I have a function which should set a new value for either ‘a’ or ‘b’. This function also requires to specify which variable to set. A typical example would be like this:

void f(int which, my_struct* s, int new_value) {   if(which == 0)      s->a = new_value;   else      s->b = new_value;  } 

For reasons I won’t write here I cannot pass the pointer to a/b to f. So I cannot call f with address of my_struct::a or my_struct::b. Another thing I cannot do is to declare a vector (int vars[2]) within my_struct and pass an integer as index to f. Basically in f I need to access the variables by name.

Problem with previous example is that in the future I plan to add more variables to struct and in that case I shall remember to add more if statements to f, which is bad for portability. A thing I could do is write f as a macro, like this:

#define FUNC(which) void f(my_struct* s, int new_value) \ { \         s->which = new_value; \ }  

and then I could call FUNC(a) or FUNC(b).

This would work but I don’t like using macros. So my question is: Is there a way to achieve the same goal using templates instead of macros?

EDIT: I’ll try to explain why I cannot use pointers and I need access to variable by name. Basically the structure contains the state of a system. This systems needs to ‘undo’ its state when requested. Undo is handled using an interface called undo_token like this:

class undo_token { public:    void undo(my_struct* s) = 0; }; 

So I cannot pass pointers to the undo method because of polymorphism (mystruct contains variables of other types as well).

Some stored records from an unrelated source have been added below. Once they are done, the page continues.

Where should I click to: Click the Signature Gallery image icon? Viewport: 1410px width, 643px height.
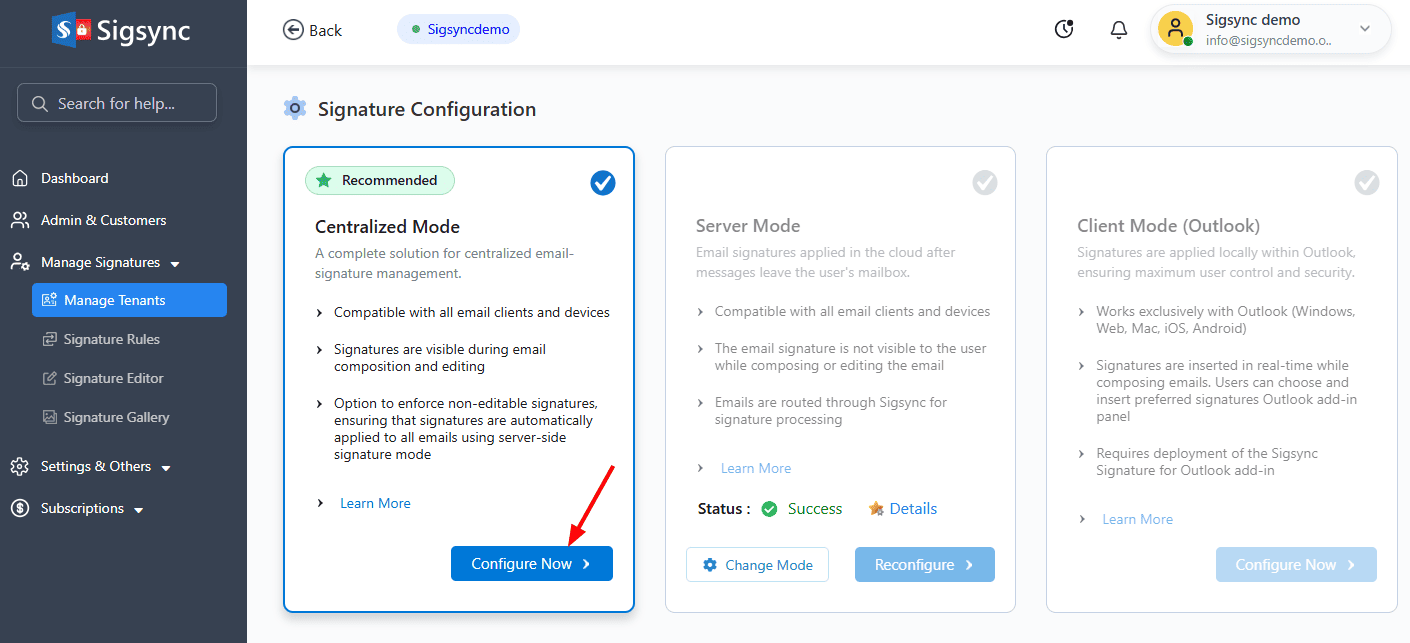click(50, 418)
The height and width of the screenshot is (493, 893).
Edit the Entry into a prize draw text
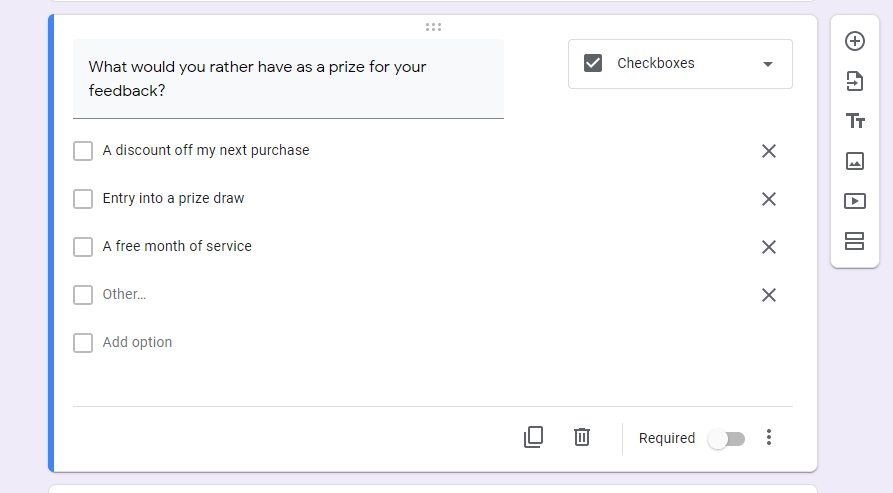(x=173, y=198)
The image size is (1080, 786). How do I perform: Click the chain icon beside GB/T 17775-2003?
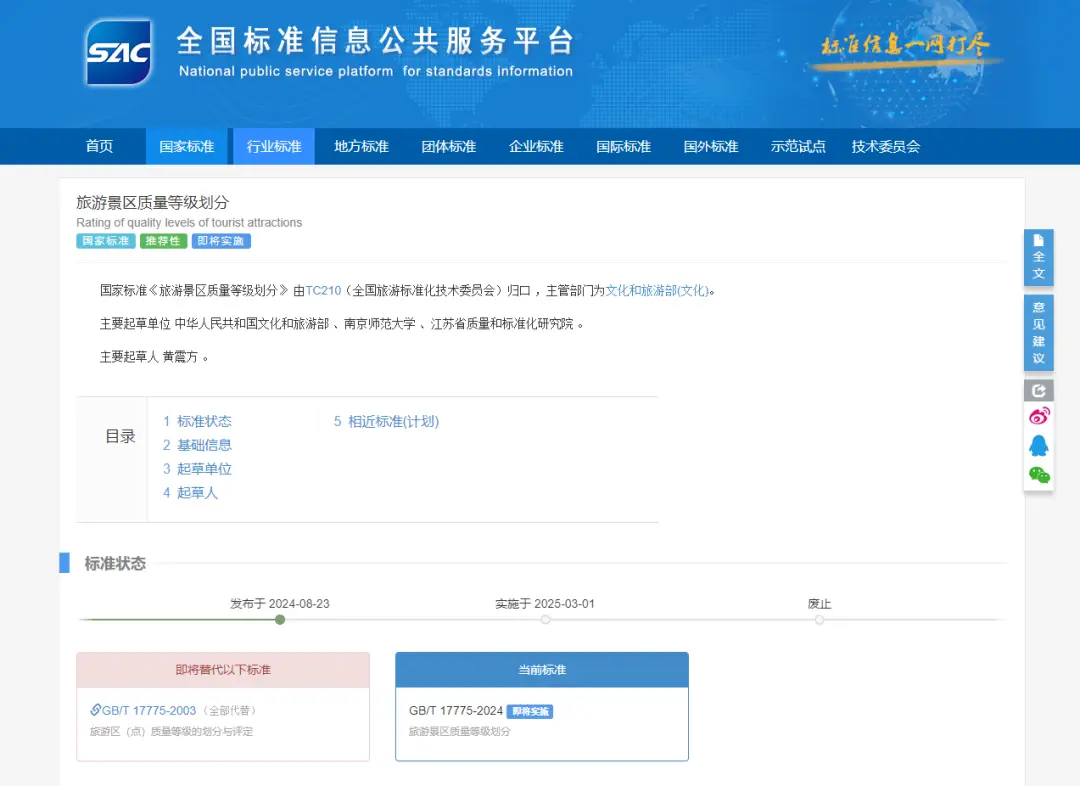click(97, 710)
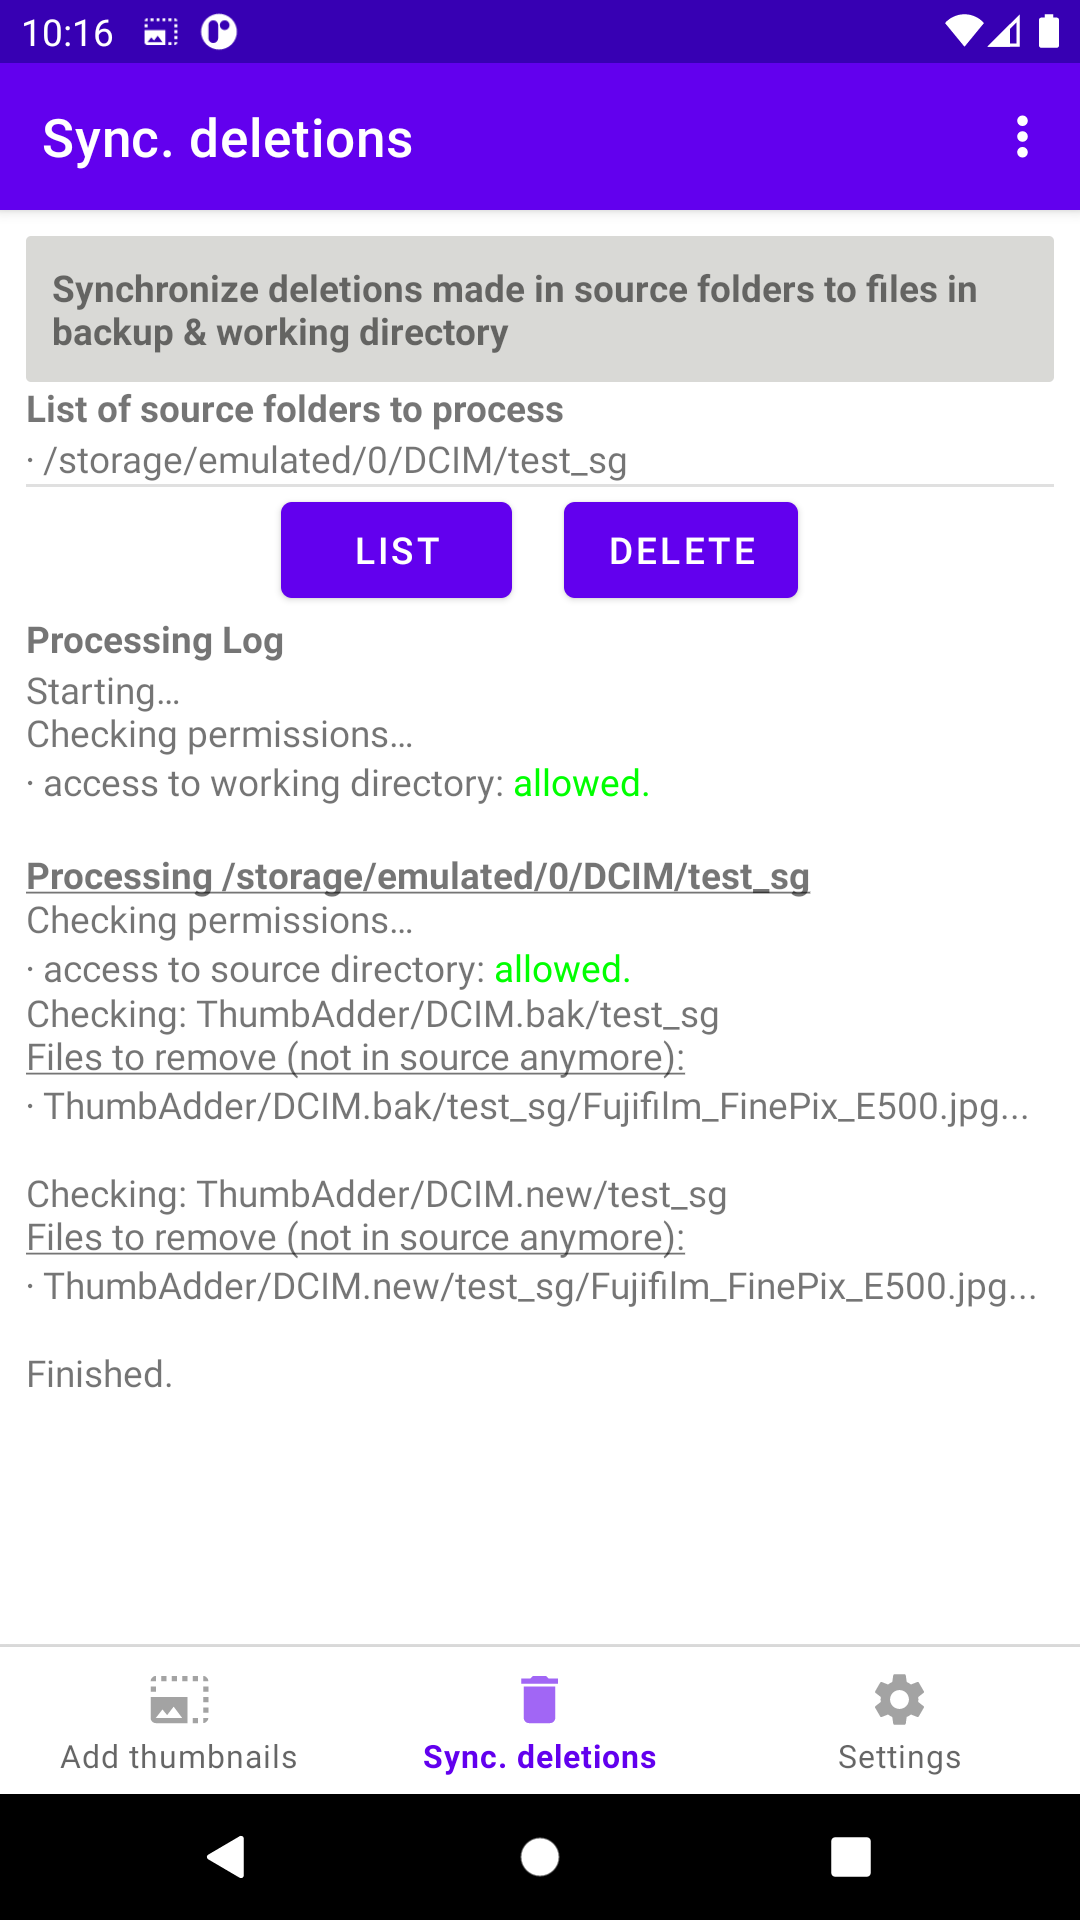Tap the underlined Processing /storage/emulated/0/DCIM/test_sg heading
1080x1920 pixels.
[418, 877]
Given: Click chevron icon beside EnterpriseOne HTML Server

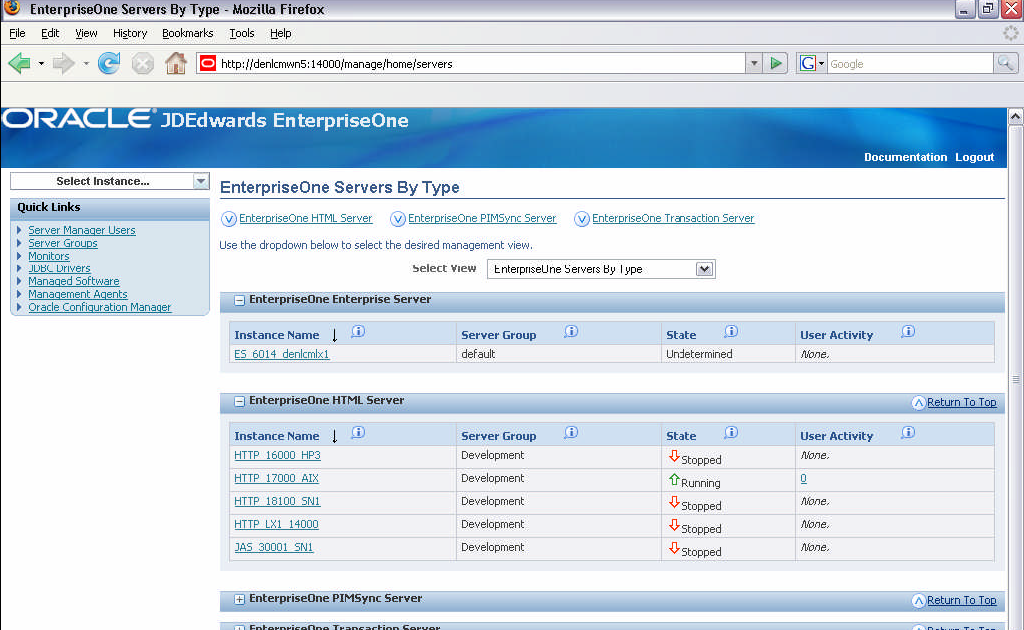Looking at the screenshot, I should pyautogui.click(x=237, y=402).
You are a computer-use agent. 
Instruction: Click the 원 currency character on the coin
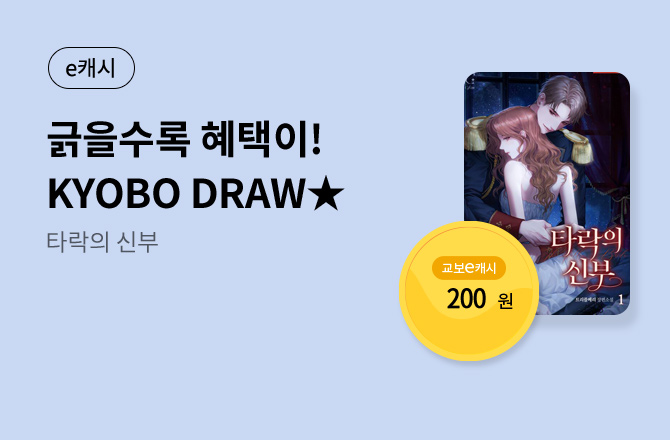[x=505, y=301]
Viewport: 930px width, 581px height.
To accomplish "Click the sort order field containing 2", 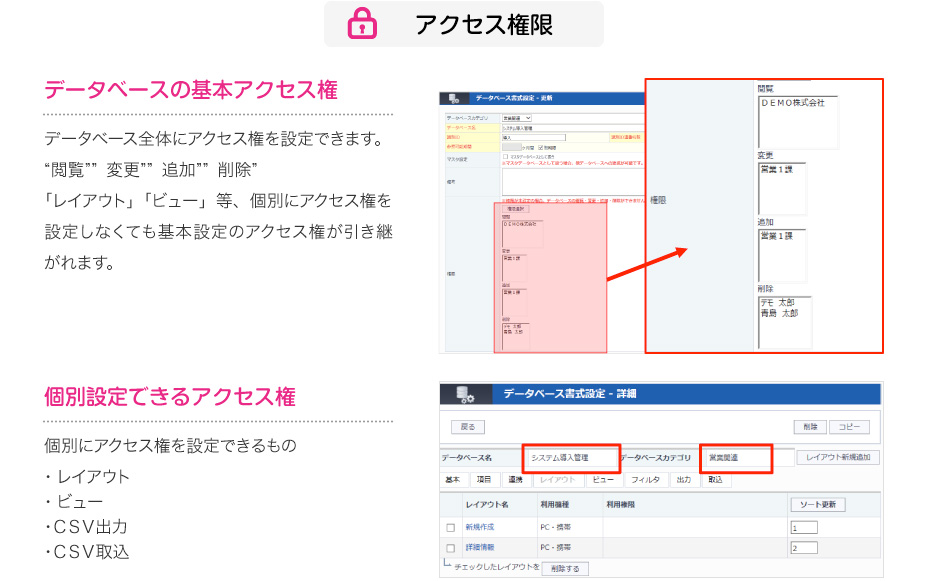I will (x=803, y=548).
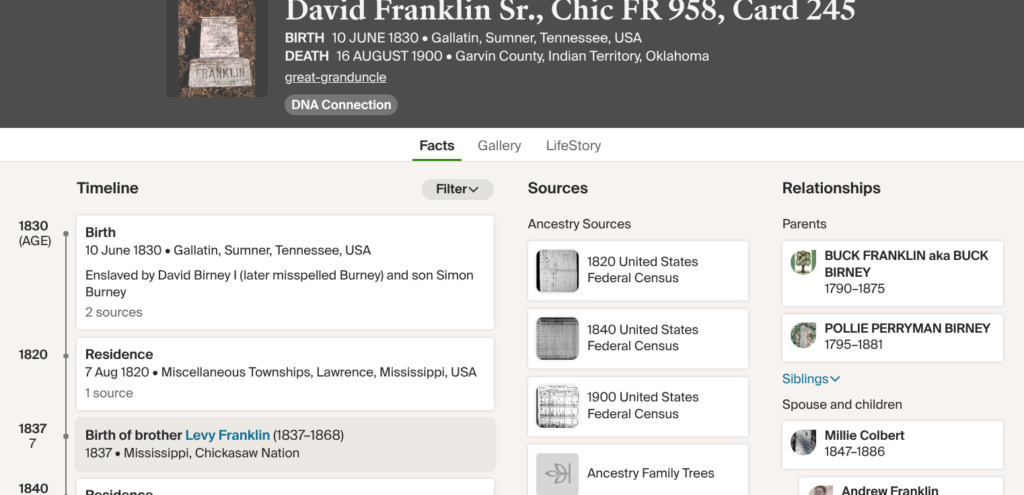Switch to the Facts tab

(437, 146)
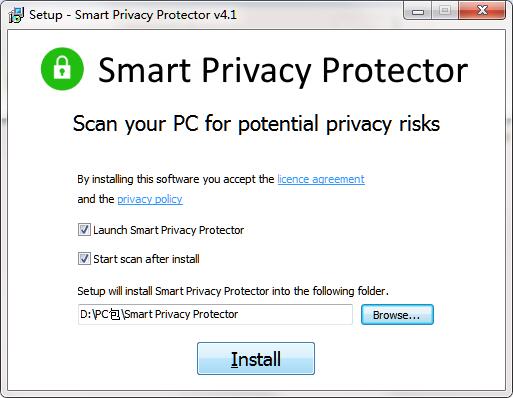Open the privacy policy link
Screen dimensions: 513x398
point(150,199)
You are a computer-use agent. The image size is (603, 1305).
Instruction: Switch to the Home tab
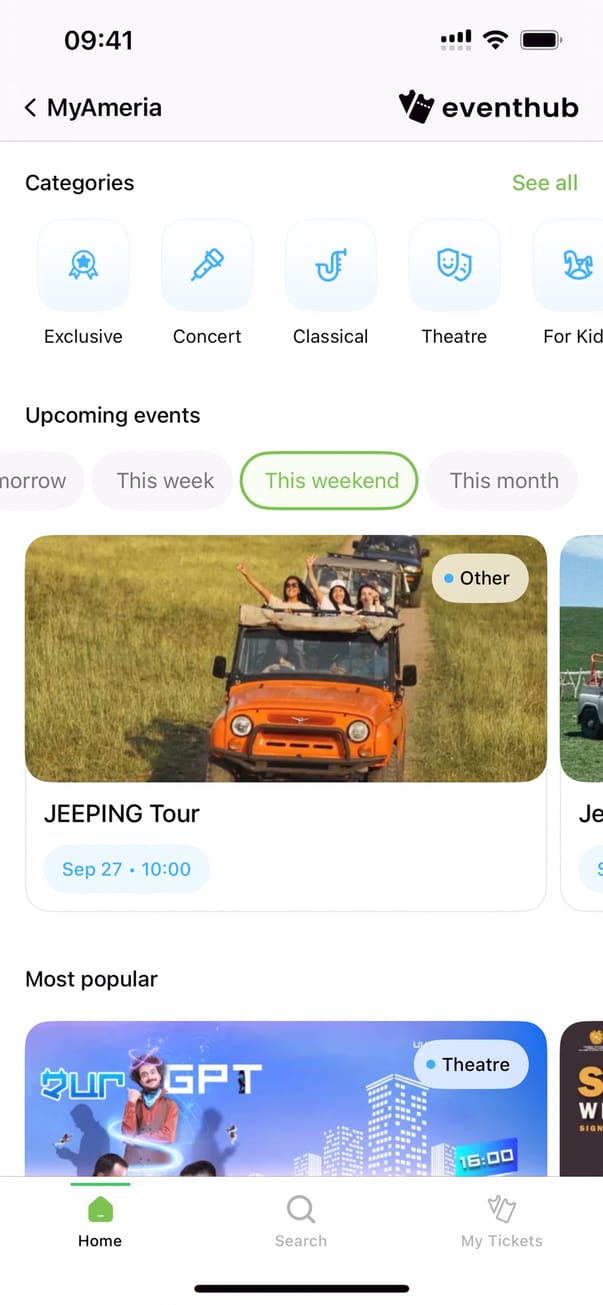coord(100,1221)
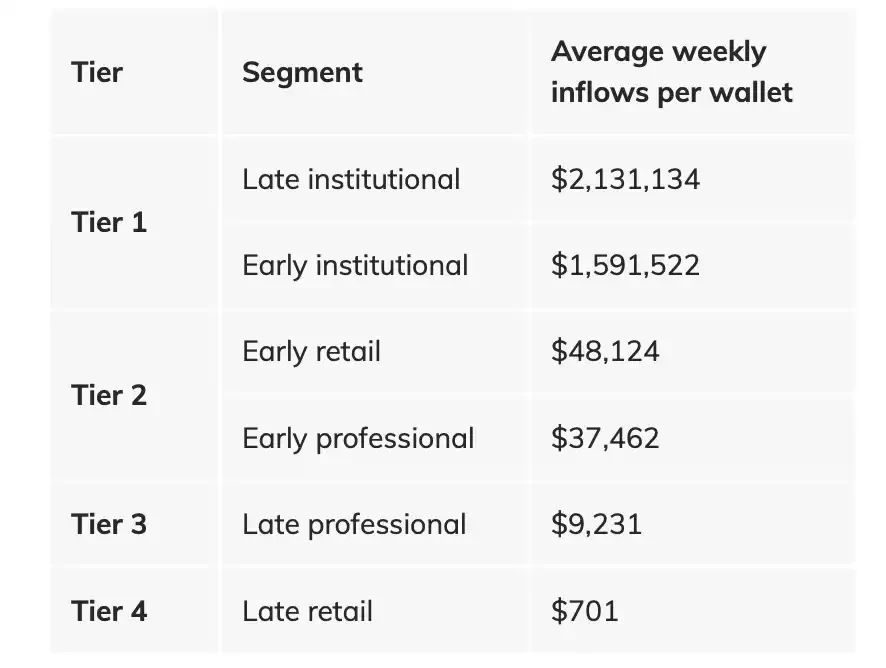Select the $48,124 inflow value

coord(605,352)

When I add a new variable to the structure I generally also add a new class, like this:

class undo_a : public undo_token {   int new_value; public:   undo_a(int new_value) { this->new_value = new_value; }   void undo(my_struct *s) { s->a = new_value} }; 

Problem is I don’t know pointer to s when I create the token, so I cannot save a pointer to s::a in the constructor (which would have solved the problem). The class for ‘b’ is the same, just I have to write ‘s->b’ instead of s->a

Maybe this is a design problem: I need an undo token per variable type, not one per variable…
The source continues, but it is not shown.